Work instructions ▸ When you write the records again, keep every line exactly as it was.

- - - - - - -

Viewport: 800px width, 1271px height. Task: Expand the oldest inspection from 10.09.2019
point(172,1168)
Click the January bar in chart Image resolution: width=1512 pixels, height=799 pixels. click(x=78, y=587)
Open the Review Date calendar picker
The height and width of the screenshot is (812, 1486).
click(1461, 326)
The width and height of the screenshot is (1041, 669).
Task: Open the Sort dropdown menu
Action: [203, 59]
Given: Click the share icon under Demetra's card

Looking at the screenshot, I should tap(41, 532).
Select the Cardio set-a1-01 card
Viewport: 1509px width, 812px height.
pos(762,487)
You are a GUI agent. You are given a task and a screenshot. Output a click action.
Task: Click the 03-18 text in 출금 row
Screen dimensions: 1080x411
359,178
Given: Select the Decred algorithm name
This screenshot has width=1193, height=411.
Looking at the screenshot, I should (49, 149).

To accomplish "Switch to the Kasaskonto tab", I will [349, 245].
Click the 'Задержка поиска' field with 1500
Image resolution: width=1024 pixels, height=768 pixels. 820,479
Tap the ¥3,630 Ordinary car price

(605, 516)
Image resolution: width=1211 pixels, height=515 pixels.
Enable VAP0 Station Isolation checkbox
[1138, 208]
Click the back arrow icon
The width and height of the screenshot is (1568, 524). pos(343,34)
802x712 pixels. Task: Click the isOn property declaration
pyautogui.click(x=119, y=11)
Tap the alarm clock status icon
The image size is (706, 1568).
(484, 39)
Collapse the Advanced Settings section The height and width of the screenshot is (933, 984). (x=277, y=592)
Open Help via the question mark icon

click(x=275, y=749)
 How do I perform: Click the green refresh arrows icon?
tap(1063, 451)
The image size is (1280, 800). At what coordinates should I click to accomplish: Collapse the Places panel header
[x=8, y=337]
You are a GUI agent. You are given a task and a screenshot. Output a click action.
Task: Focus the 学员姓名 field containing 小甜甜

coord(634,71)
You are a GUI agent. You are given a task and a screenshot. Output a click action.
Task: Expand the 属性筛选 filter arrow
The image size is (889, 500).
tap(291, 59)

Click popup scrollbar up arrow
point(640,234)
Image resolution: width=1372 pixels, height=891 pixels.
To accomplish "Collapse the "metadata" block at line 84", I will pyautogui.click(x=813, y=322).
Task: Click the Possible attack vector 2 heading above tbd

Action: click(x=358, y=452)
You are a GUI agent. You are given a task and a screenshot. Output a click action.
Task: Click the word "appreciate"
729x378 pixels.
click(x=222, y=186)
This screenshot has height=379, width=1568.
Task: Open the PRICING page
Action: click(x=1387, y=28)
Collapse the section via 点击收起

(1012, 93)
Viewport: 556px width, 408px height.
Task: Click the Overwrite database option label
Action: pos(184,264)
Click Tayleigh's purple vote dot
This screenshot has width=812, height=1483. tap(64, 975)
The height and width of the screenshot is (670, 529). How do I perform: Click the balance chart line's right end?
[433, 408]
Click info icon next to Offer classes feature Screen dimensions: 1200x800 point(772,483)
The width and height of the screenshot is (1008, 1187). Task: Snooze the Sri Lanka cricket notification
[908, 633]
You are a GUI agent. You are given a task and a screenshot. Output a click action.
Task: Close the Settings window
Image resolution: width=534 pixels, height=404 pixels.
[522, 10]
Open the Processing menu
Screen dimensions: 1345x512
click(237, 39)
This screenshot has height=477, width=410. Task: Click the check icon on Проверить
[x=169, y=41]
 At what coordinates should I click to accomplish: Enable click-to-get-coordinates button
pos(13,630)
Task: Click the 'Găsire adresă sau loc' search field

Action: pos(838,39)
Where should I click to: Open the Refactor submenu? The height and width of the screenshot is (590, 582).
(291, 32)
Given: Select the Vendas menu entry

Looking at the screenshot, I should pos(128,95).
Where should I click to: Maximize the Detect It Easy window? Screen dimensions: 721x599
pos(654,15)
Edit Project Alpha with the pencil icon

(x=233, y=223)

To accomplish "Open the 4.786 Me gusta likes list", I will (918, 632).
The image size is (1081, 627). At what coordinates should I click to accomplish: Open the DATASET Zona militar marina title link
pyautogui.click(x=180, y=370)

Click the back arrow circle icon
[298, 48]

- - - - - - -

Solved exercise ▸
Viewport: 800px width, 1271px height. Task: Expand the oldest inspection from 10.09.2019
point(172,1168)
Click the January bar in chart Image resolution: width=1512 pixels, height=799 pixels. click(x=78, y=587)
Open the Review Date calendar picker
The height and width of the screenshot is (812, 1486).
click(1461, 326)
The width and height of the screenshot is (1041, 669).
Task: Open the Sort dropdown menu
Action: [203, 59]
Given: Click the share icon under Demetra's card

Looking at the screenshot, I should tap(41, 532).
Select the Cardio set-a1-01 card
Viewport: 1509px width, 812px height.
pos(762,487)
You are a GUI agent. You are given a task and a screenshot. Output a click action.
Task: Click the 03-18 text in 출금 row
Screen dimensions: 1080x411
359,178
Given: Select the Decred algorithm name
This screenshot has width=1193, height=411.
Looking at the screenshot, I should (49, 149).

To accomplish "Switch to the Kasaskonto tab", I will [349, 245].
Click the 'Задержка поиска' field with 1500
Image resolution: width=1024 pixels, height=768 pixels. 820,479
Tap the ¥3,630 Ordinary car price

(605, 516)
Image resolution: width=1211 pixels, height=515 pixels.
Enable VAP0 Station Isolation checkbox
[1138, 208]
Click the back arrow icon
The width and height of the screenshot is (1568, 524). pos(343,34)
802x712 pixels. Task: Click the isOn property declaration
pyautogui.click(x=119, y=11)
Tap the alarm clock status icon
The image size is (706, 1568).
(484, 39)
Collapse the Advanced Settings section The height and width of the screenshot is (933, 984). (x=277, y=592)
Open Help via the question mark icon

click(x=275, y=749)
 How do I perform: Click the green refresh arrows icon?
tap(1063, 451)
The image size is (1280, 800). At what coordinates should I click to accomplish: Collapse the Places panel header
[x=8, y=337]
You are a GUI agent. You are given a task and a screenshot. Output a click action.
Task: Focus the 学员姓名 field containing 小甜甜

coord(634,71)
You are a GUI agent. You are given a task and a screenshot. Output a click action.
Task: Expand the 属性筛选 filter arrow
The image size is (889, 500).
tap(291, 59)

Click popup scrollbar up arrow
point(640,234)
Image resolution: width=1372 pixels, height=891 pixels.
To accomplish "Collapse the "metadata" block at line 84", I will pyautogui.click(x=813, y=322).
Task: Click the Possible attack vector 2 heading above tbd

Action: click(x=358, y=452)
You are a GUI agent. You are given a task and a screenshot. Output a click action.
Task: Click the word "appreciate"
729x378 pixels.
click(x=222, y=186)
This screenshot has height=379, width=1568.
Task: Open the PRICING page
Action: click(x=1387, y=28)
Collapse the section via 点击收起

(1012, 93)
Viewport: 556px width, 408px height.
Task: Click the Overwrite database option label
Action: pos(184,264)
Click Tayleigh's purple vote dot
This screenshot has width=812, height=1483. tap(64, 975)
The height and width of the screenshot is (670, 529). How do I perform: Click the balance chart line's right end?
[433, 408]
Click info icon next to Offer classes feature Screen dimensions: 1200x800 point(772,483)
The width and height of the screenshot is (1008, 1187). Task: Snooze the Sri Lanka cricket notification
[908, 633]
You are a GUI agent. You are given a task and a screenshot. Output a click action.
Task: Close the Settings window
Image resolution: width=534 pixels, height=404 pixels.
[522, 10]
Open the Processing menu
Screen dimensions: 1345x512
click(237, 39)
This screenshot has height=477, width=410. Task: Click the check icon on Проверить
[x=169, y=41]
 At what coordinates should I click to accomplish: Enable click-to-get-coordinates button
pos(13,630)
Task: Click the 'Găsire adresă sau loc' search field

Action: pos(838,39)
Where should I click to: Open the Refactor submenu? The height and width of the screenshot is (590, 582).
(291, 32)
Given: Select the Vendas menu entry

Looking at the screenshot, I should pos(128,95).
Where should I click to: Maximize the Detect It Easy window? Screen dimensions: 721x599
pos(654,15)
Edit Project Alpha with the pencil icon

(x=233, y=223)

To accomplish "Open the 4.786 Me gusta likes list", I will (918, 632).
The image size is (1081, 627). At what coordinates should I click to accomplish: Open the DATASET Zona militar marina title link
pyautogui.click(x=180, y=370)

Click the back arrow circle icon
[298, 48]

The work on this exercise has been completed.